■ EXERCISE TASKS
**a)** Reproduce the passage of the account of the trip to IIM below, starting at "The city is" and ending at "very far away.".
**b)** Write the next part of the account of the trip to IIM below, continuing from its last sentence.

■ TEXT EXTRACT
____
This was my second time in the city, and I was here after a gap of nine years. Both trips were rushed. Both trips were to IIM. In fact on both trips my point of business was the same hall!

This time I was put up at the campus guest house. It’s a rather ancient building but well maintained. The staff were also extremely nice – like for example when I got there at 10pm last night they had saved dinner for me though the dining hall had closed. And this morning I was woken up by the loud ringing of my room doorbell and presented with a flask of easily the best tea I’ve had in a very very long time.

The city is a bit surreal though. Both on my way to IIM last night and on my way back to the airport today the roads have been funny. You travel on wide roads for a while and then it suddenly gets narrow. The next moment the driver has sneaked into some tiny residential gully!! And at times the road is extremely wide. So wide that the shops are all very far away.
____
■ DATA EXTRACT

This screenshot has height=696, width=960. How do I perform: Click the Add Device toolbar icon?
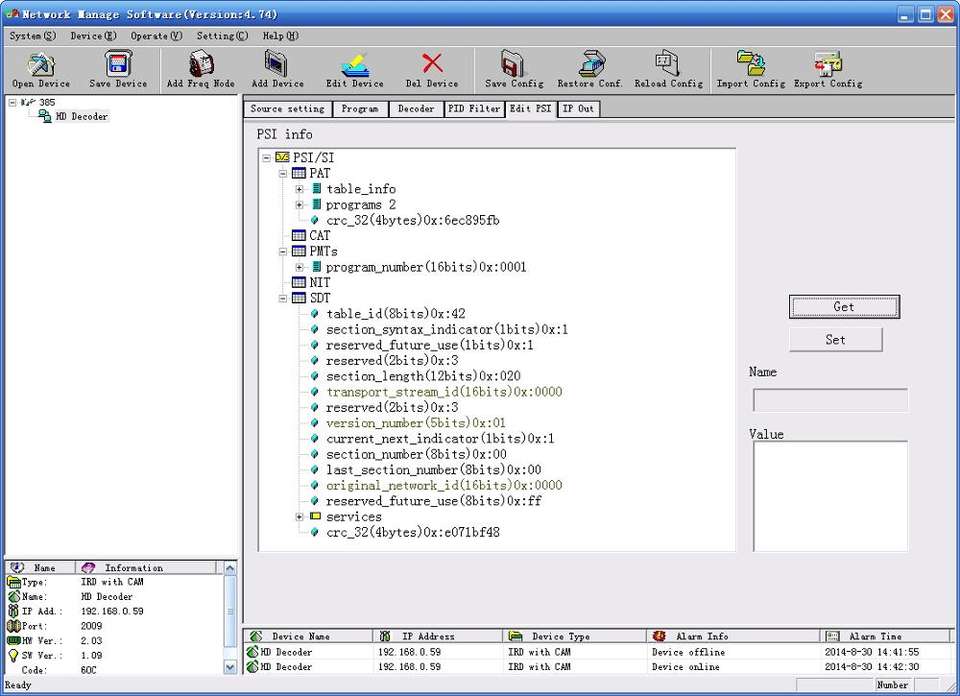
____
■ RESULTS OF THE TASKS
**a)**
The city is a bit surreal though. Both on my way to IIM last night and on my way back to the airport today the roads have been funny. You travel on wide roads for a while and then it suddenly gets narrow. The next moment the driver has sneaked into some tiny residential gully!! And at times the road is extremely wide. So wide that the shops are all very far away.

**b)**
On my way back to the airport now I realised that it helps knowing people from the city you’re visiting. I messaged Manasi asking for places I can get good sweets. She called and spoke to the driver and he takes me to this little sweet shop near the rather hilariously named “mahanayak Uttam kumar” metro station. There was no pace to park so I hurriedly gorged down radhaballabi, jaggery chum chum and jaggery Sandesh. All very good stuff.

I need to make another trip to this city sometime. If only for the sweets and snacks and tea! And for perpetually giving up in life.